Pull out each line of the material below that contains the string "vortexcanada", treating uppercase and lowercase as distinct.

━━━━━━━━━━━━━━━━━━━━

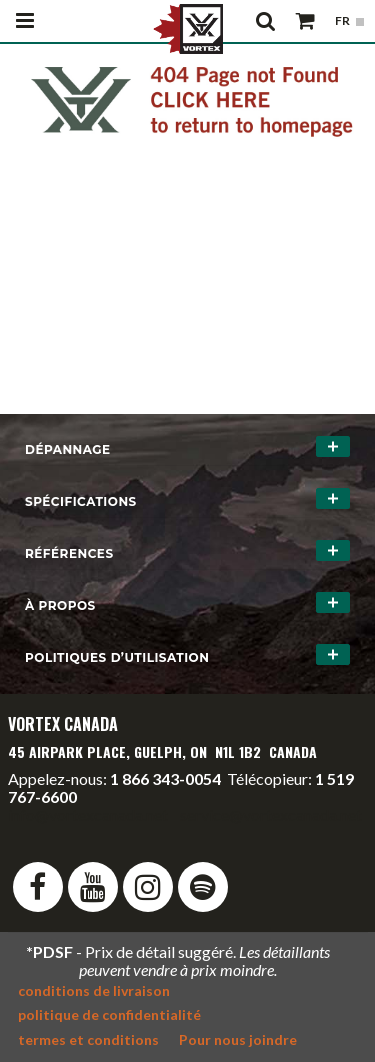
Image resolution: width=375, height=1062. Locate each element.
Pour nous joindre (238, 1039)
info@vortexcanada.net (88, 814)
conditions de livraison (94, 990)
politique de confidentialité (109, 1014)
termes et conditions (88, 1039)
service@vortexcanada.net (271, 814)
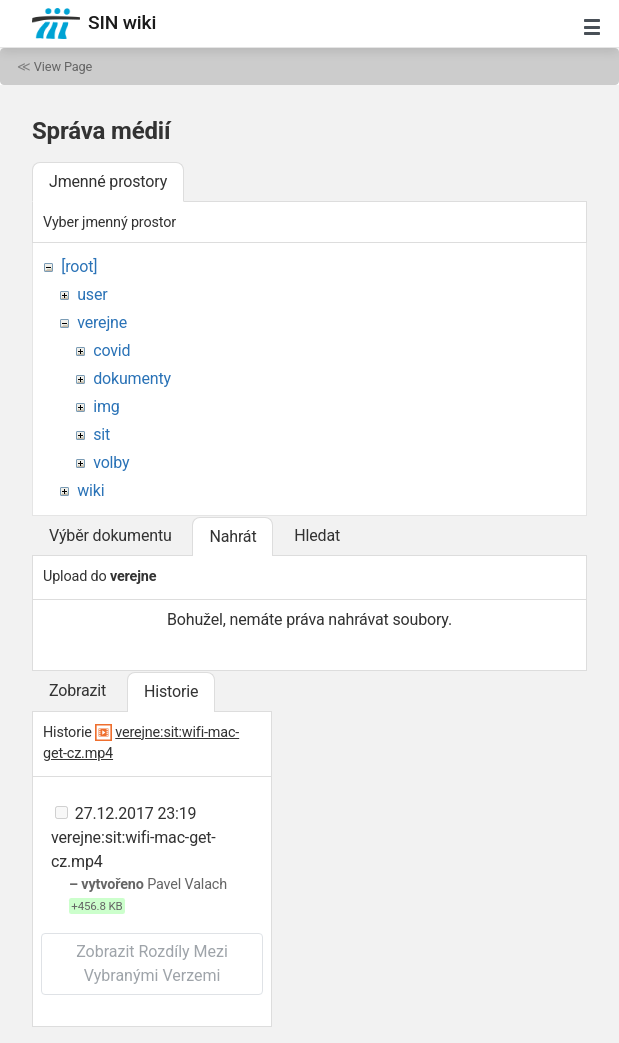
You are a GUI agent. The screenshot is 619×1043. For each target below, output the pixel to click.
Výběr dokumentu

━━━━━━━━━━━━━━━━━━━━

TASK ANSWER:
info@vortexcanada.net (88, 814)
service@vortexcanada.net (271, 814)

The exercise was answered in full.